[Collected data entries]
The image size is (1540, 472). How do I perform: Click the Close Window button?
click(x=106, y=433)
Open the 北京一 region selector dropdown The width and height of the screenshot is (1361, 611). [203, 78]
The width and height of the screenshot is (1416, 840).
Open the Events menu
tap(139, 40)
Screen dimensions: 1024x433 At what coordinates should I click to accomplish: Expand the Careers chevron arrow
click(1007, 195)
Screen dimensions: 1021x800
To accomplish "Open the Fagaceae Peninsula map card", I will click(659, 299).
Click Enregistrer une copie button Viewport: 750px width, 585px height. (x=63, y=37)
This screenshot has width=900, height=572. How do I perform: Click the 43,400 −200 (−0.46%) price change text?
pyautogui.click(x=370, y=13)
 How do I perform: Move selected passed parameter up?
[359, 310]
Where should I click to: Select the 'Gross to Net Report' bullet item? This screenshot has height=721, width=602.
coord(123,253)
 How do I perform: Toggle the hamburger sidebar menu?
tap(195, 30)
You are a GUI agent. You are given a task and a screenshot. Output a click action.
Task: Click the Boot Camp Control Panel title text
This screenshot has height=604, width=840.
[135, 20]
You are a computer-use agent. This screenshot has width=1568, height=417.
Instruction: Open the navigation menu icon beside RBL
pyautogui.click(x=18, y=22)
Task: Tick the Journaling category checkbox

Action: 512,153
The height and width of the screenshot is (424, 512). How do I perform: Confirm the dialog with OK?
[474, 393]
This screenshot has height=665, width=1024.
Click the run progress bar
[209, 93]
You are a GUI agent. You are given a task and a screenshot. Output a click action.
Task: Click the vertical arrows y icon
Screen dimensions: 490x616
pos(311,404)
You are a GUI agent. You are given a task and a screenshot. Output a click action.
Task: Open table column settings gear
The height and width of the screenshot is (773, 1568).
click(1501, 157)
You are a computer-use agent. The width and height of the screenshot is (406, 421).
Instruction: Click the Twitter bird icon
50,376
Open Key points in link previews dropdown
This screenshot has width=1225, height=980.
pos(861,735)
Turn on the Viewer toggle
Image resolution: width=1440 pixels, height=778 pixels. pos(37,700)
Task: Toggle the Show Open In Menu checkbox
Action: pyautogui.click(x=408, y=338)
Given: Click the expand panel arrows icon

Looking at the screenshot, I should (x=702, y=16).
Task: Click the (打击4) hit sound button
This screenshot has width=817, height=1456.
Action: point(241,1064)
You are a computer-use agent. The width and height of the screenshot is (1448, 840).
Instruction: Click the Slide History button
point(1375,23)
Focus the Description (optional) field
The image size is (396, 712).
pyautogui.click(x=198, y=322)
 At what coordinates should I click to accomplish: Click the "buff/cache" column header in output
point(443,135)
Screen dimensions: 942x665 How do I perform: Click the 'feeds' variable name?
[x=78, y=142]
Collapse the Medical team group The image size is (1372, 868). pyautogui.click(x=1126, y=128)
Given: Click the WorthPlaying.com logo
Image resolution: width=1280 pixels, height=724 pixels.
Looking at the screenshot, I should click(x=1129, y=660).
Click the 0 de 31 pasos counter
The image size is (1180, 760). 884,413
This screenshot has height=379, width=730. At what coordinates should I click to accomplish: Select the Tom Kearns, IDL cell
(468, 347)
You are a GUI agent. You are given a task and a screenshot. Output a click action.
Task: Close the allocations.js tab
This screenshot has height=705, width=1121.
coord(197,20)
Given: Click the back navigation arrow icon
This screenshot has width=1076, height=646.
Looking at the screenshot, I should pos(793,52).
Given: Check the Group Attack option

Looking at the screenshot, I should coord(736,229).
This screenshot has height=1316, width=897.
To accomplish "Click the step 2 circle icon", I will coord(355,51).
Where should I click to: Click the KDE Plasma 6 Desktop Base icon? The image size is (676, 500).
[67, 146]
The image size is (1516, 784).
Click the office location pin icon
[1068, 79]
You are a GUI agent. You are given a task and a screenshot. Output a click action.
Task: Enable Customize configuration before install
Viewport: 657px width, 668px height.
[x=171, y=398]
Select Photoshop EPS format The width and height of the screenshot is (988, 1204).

**TASK TO COMPLETE**
Copy each line of the data above exactly as it appears.

**YOUR SOLUTION**
The image size is (1540, 472). How do I perform: Click the Close Window button?
click(x=106, y=433)
Open the 北京一 region selector dropdown The width and height of the screenshot is (1361, 611). [203, 78]
The width and height of the screenshot is (1416, 840).
Open the Events menu
tap(139, 40)
Screen dimensions: 1024x433 At what coordinates should I click to accomplish: Expand the Careers chevron arrow
click(1007, 195)
Screen dimensions: 1021x800
To accomplish "Open the Fagaceae Peninsula map card", I will click(659, 299).
Click Enregistrer une copie button Viewport: 750px width, 585px height. (x=63, y=37)
This screenshot has width=900, height=572. How do I perform: Click the 43,400 −200 (−0.46%) price change text?
pyautogui.click(x=370, y=13)
 How do I perform: Move selected passed parameter up?
[359, 310]
Where should I click to: Select the 'Gross to Net Report' bullet item? This screenshot has height=721, width=602.
coord(123,253)
 How do I perform: Toggle the hamburger sidebar menu?
tap(195, 30)
You are a GUI agent. You are given a task and a screenshot. Output a click action.
Task: Click the Boot Camp Control Panel title text
This screenshot has height=604, width=840.
[135, 20]
You are a computer-use agent. This screenshot has width=1568, height=417.
Instruction: Open the navigation menu icon beside RBL
pyautogui.click(x=18, y=22)
Task: Tick the Journaling category checkbox

Action: 512,153
The height and width of the screenshot is (424, 512). How do I perform: Confirm the dialog with OK?
[474, 393]
This screenshot has height=665, width=1024.
Click the run progress bar
[209, 93]
You are a GUI agent. You are given a task and a screenshot. Output a click action.
Task: Click the vertical arrows y icon
Screen dimensions: 490x616
pos(311,404)
You are a GUI agent. You are given a task and a screenshot. Output a click action.
Task: Open table column settings gear
The height and width of the screenshot is (773, 1568).
click(1501, 157)
You are a computer-use agent. The width and height of the screenshot is (406, 421).
Instruction: Click the Twitter bird icon
50,376
Open Key points in link previews dropdown
This screenshot has width=1225, height=980.
pos(861,735)
Turn on the Viewer toggle
Image resolution: width=1440 pixels, height=778 pixels. pos(37,700)
Task: Toggle the Show Open In Menu checkbox
Action: pyautogui.click(x=408, y=338)
Given: Click the expand panel arrows icon

Looking at the screenshot, I should (x=702, y=16).
Task: Click the (打击4) hit sound button
This screenshot has width=817, height=1456.
Action: point(241,1064)
You are a computer-use agent. The width and height of the screenshot is (1448, 840).
Instruction: Click the Slide History button
point(1375,23)
Focus the Description (optional) field
The image size is (396, 712).
pyautogui.click(x=198, y=322)
 At what coordinates should I click to accomplish: Click the "buff/cache" column header in output
point(443,135)
Screen dimensions: 942x665 How do I perform: Click the 'feeds' variable name?
[x=78, y=142]
Collapse the Medical team group The image size is (1372, 868). pyautogui.click(x=1126, y=128)
Given: Click the WorthPlaying.com logo
Image resolution: width=1280 pixels, height=724 pixels.
Looking at the screenshot, I should click(x=1129, y=660).
Click the 0 de 31 pasos counter
The image size is (1180, 760). 884,413
This screenshot has height=379, width=730. At what coordinates should I click to accomplish: Select the Tom Kearns, IDL cell
(468, 347)
You are a GUI agent. You are given a task and a screenshot. Output a click action.
Task: Close the allocations.js tab
This screenshot has height=705, width=1121.
coord(197,20)
Given: Click the back navigation arrow icon
This screenshot has width=1076, height=646.
Looking at the screenshot, I should pos(793,52).
Given: Check the Group Attack option

Looking at the screenshot, I should coord(736,229).
This screenshot has height=1316, width=897.
To accomplish "Click the step 2 circle icon", I will coord(355,51).
Where should I click to: Click the KDE Plasma 6 Desktop Base icon? The image size is (676, 500).
[67, 146]
The image size is (1516, 784).
Click the office location pin icon
[1068, 79]
You are a GUI agent. You are given a task and a screenshot. Output a click action.
Task: Enable Customize configuration before install
Viewport: 657px width, 668px height.
[x=171, y=398]
Select Photoshop EPS format The width and height of the screenshot is (988, 1204).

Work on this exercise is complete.